A Declaração do Princípio da Soberania Permanente, como passou a ser conhecida, despontou no decurso do processo de descolonização e os novos Estados independentes sentiram-se no direito de reavaliar e alterar os acordos legais “não equitativos” sob forma de concessões, herdados do período colonial durante o qual os investidores estrangeiros (maioritariamente empresas multinacionais com as suas sedes no país metropolitano) tinham podido dispor de direitos de exploração dos recursos naturais encontrados dentro dos seus territórios.

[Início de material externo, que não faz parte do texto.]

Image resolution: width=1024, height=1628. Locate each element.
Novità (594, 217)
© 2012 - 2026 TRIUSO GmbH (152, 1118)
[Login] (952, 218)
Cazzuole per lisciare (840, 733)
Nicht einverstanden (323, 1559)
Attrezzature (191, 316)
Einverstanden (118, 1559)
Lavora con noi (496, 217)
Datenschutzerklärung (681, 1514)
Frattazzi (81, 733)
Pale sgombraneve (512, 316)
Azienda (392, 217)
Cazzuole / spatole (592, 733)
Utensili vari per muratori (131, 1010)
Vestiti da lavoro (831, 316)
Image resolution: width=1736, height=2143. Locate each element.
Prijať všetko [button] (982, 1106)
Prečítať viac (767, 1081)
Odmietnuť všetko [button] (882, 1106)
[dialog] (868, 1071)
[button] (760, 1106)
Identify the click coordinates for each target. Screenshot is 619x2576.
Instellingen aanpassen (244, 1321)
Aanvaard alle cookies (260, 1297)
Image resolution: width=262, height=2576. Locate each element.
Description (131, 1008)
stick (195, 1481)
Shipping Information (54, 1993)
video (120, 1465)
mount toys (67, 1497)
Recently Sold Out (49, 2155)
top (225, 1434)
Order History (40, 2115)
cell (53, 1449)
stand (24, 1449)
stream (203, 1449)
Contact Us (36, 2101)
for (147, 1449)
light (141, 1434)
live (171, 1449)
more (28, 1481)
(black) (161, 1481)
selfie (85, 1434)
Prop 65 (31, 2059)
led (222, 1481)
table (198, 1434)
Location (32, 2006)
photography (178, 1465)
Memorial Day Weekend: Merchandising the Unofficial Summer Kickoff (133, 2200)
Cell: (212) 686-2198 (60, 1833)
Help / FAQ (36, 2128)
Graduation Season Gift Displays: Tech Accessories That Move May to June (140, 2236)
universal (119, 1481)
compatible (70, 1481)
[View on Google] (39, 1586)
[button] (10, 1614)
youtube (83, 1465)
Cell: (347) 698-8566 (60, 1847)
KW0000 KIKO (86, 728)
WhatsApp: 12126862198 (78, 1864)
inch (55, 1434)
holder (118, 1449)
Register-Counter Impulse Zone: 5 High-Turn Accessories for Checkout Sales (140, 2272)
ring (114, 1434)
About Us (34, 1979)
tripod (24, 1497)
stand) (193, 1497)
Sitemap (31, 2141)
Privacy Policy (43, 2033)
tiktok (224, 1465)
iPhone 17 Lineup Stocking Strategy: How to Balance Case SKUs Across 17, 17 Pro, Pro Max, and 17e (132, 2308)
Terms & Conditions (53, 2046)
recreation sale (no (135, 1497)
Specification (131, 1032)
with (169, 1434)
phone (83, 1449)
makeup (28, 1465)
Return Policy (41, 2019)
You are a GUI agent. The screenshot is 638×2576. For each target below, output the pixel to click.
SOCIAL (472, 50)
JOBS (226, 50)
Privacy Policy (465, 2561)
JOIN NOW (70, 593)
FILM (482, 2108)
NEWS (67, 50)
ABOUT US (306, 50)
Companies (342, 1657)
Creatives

A alteração, passou a poder ser efectuada, pelo exercício de:

· o direito de nacionalizar, isto é, de tomar os direitos detidos pelo investidor estrangeiro;
· o direito de alterar certos termos dos acordos
ou
· denunciar um acordo estabelecido com o investidor estrangeiro.

As novas estruturas, não só proporcionaram maiores receitas, como também possibilitaram aos Estados assumir a propriedade dos seus próprios recursos e mecanismos associados, há tanto tempo ambicionados, tanto para o desenvolvimento das capacidades nacionais, como para lhes permitir assegurar um efectivo controlo das operações.

Esta nova Ordem suscitou o aparecimento e o desenvolvimento de colossais empresas nacionais que actualmente dispõem de enormes recursos, quer financeiros quer em capacidade produtiva, de tal monto que podem mesmo vir a ameaçar a já fragilizada posição detida pelas majors, a curto ou a médio prazo.
Numa curta análise, podemos constatar, baseados nos elementos disponíveis caracterizadores das maiores empresas petrolíferas mundiais, como as nacionais dominam hoje a produção, continuando a ficar nas mãos das majors a liderança da refinação e da comercialização.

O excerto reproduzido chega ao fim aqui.